Redundant parish churches are becoming common across rural Wales, as congre-gations decline and the Church in Wales moves towards a more central delivery model. You may remember the discovery, in 2013, of a 9th to 10thcentury cross carved stone (Silian 3) in a stream outside St Sulien’s Church (NPRN 402554) near Lampeter. Perhaps you visited the church during EMWARG’s fieldtrip the following year. It stands within a curvilinear churchyard, itself mirrored by a concentric field boundary representing a possible outer enclosure. A second piece of 9th- to 10th-century stone sculpture (Silian 2) lies loose within the church and a 5th- to 6th-century inscribed stone (Silian 1) in the south wall commemorates Silbandus, probably the individual from which church and settlement derive their names. A Romanesque font bowl, with four projecting carved heads, is part of a regional group of stylistically similar fonts in the Teifi Valley. The evidence suggests a site of significance.

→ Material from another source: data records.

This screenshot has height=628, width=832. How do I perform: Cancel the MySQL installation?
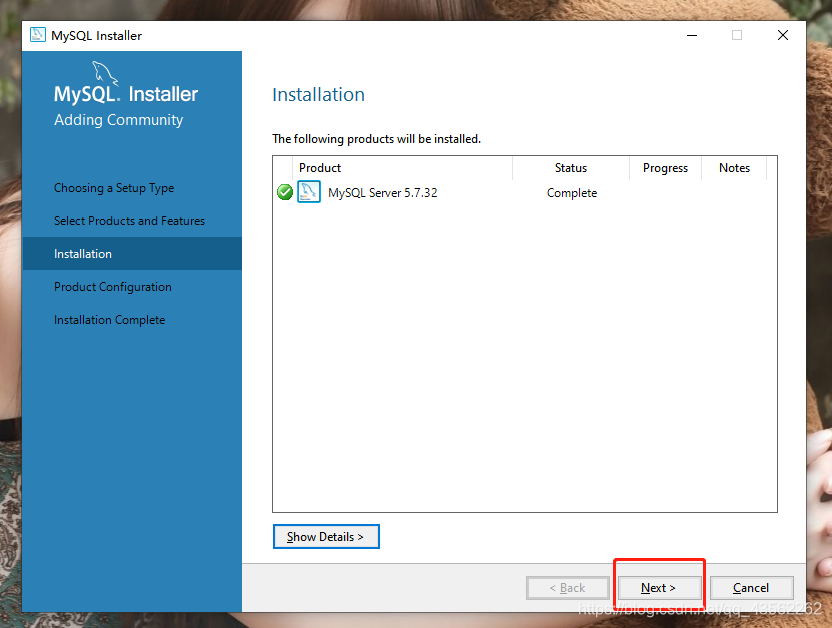click(x=751, y=587)
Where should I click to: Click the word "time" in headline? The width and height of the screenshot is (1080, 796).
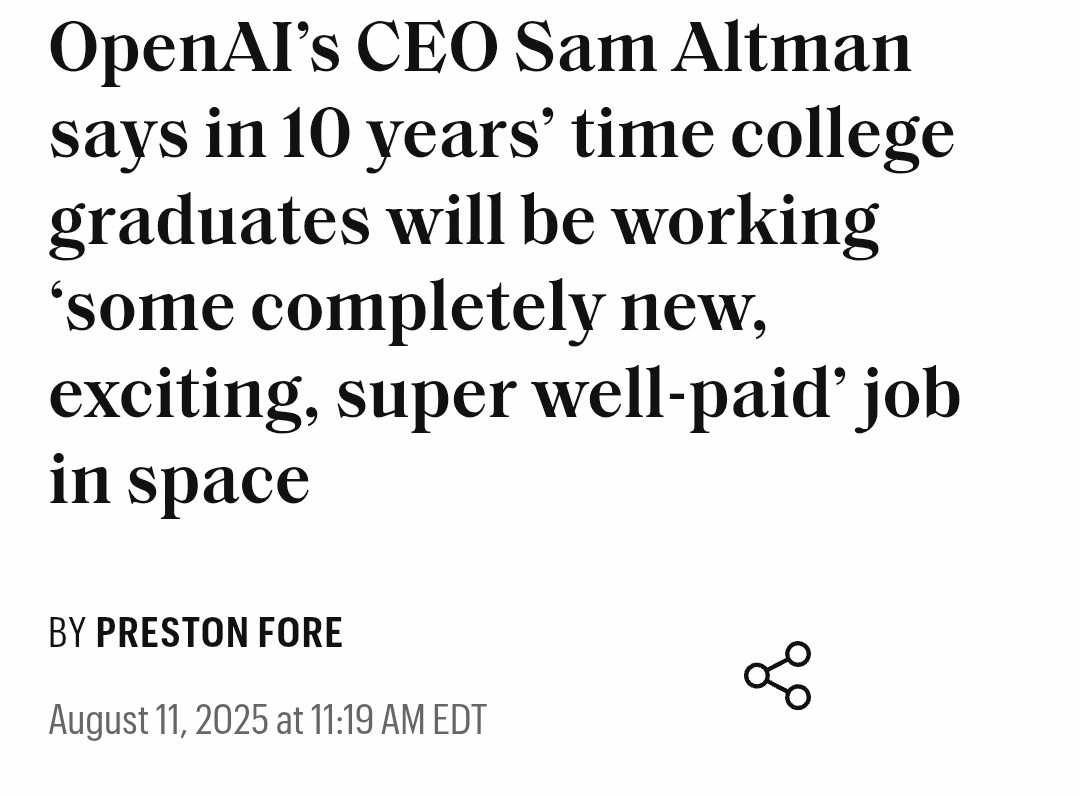point(642,135)
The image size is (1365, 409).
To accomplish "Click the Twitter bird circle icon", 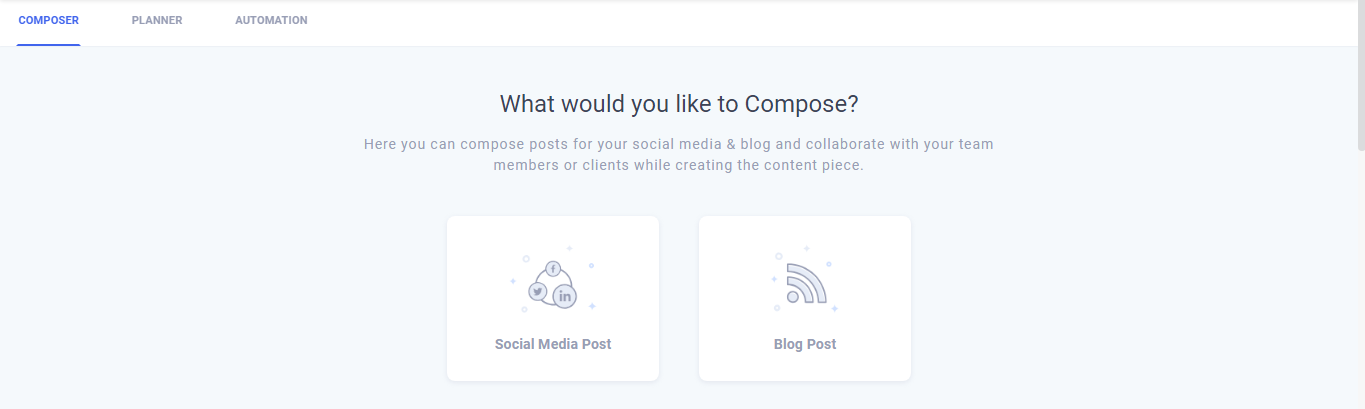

Today, Silian is typical of small rural communities in West Wales, with no amenities and in one of Wales’ most deprived areas in terms of access to services. The church, a focal point at the village centre, lies redundant. As such, the building is at risk and its contents could be removed, which would sever their direct relationship with the site. This would result in the break up of the collection of carved stones (Silian 1 being incorporated into the building fabric) and the window would be unlikely to remain in Britain due to a lack of repositories for redundant stained glass.
The former church is central to community identity and its sense of place within the wider locality. It also offers the only potential for an indoor community space. To this end, villagers formed a Community Benefit Society (CBS) and the Church in Wales has agreed to a long term lease. The CBS (Menter Silian) will seek project funding to transform the building into a multi-purpose community hub. A feasibility study found the project viable and a 5-year business plan has just been completed. A key challenge is the adaptation of a historic building for modern-day use, retaining its character while providing a comfortable, multi-functional space. It must also be financially sustainable and will offer small scale tourist accommodation as a means of income.